De aquí que la Comisión Parlamentaria del Pacto de Toledo insista en esta línea, hablando de consolidación de la separación de fuentes de financiación y constatando que aún existen prestaciones y gastos de la Seguridad Social que siguen imputándose de forma inadecuada a las cotizaciones. Menciona expresamente a este respecto las reducciones de la cotización como instrumento de política de empleo y de incentivo a la contratación que minoran los ingresos dedicándolos a un gasto no prestacional; el amplio abanico de prestaciones asistenciales de desempleo, de naturaleza en esencia no contributiva, comprendiendo tanto el subsidio asistencial como las prestaciones extraordinarias, la renta básica de inserción o la renta agraria; las ayudas a concretos sectores productivos mediante la anticipación de la edad de jubilación, o el tratamiento favorable de la cotización, particularmente en el caso de la formación de jóvenes. Se trata de acciones que, según el Dictamen de la Comisión, deben enmarcarse en el contexto de las políticas globales de empleo, debiendo ser financiadas con cargo a la imposición general y no solamente de las aportaciones que los activos realizan al sistema de Seguridad Social.

Datos almacenados

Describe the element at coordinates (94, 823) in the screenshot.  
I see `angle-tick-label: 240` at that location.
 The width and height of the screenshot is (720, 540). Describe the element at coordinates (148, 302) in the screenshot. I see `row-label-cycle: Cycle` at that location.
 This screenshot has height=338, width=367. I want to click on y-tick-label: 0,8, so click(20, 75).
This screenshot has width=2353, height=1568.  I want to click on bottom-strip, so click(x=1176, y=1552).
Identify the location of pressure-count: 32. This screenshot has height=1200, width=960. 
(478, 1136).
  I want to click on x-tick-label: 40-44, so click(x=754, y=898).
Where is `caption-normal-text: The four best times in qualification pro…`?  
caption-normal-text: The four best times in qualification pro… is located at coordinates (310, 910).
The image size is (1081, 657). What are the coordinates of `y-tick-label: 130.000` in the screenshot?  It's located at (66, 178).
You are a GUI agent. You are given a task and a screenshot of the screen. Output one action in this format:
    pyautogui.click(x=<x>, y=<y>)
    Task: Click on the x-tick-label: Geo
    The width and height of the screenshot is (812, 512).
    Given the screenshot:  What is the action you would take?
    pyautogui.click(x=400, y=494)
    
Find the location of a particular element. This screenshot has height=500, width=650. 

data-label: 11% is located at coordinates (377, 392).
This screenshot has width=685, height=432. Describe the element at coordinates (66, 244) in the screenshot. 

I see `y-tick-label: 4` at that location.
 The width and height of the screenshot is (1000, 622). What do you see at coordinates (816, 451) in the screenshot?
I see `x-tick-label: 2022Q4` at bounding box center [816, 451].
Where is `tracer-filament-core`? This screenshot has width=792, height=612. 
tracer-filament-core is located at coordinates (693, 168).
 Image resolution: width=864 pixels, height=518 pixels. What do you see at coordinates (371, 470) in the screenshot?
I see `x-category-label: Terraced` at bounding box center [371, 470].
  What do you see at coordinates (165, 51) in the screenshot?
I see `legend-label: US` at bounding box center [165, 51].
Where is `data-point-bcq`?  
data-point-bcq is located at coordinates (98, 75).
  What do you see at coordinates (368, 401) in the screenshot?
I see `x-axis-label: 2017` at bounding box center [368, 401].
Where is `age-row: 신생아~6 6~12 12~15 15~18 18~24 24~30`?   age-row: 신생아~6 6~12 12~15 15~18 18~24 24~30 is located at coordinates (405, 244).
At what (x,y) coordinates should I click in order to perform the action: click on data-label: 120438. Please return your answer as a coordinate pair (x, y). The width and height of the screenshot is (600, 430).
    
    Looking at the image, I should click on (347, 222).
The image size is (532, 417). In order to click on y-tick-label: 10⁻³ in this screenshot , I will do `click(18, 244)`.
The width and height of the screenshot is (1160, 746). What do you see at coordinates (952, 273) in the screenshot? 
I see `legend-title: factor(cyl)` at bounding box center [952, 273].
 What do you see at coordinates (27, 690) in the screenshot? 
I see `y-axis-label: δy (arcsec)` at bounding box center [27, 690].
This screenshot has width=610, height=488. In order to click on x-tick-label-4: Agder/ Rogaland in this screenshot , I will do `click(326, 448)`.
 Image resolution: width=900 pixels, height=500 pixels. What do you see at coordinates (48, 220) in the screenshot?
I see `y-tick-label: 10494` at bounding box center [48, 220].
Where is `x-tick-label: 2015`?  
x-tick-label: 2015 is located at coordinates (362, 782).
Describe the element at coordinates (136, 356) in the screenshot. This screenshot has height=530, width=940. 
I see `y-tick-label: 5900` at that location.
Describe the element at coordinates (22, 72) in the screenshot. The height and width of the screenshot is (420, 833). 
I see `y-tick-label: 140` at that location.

OBJETIVO DEL EJERCICIO
Según el texto sobre la financiación de la Seguridad Social, ¿con cargo a qué deben financiarse esas acciones según el Dictamen de la Comisión? El material no guarda relación con el texto.

RESULTADO DE LA TAREA
Con cargo a la imposición general y no solamente de las aportaciones que los activos realizan al sistema de Seguridad Social.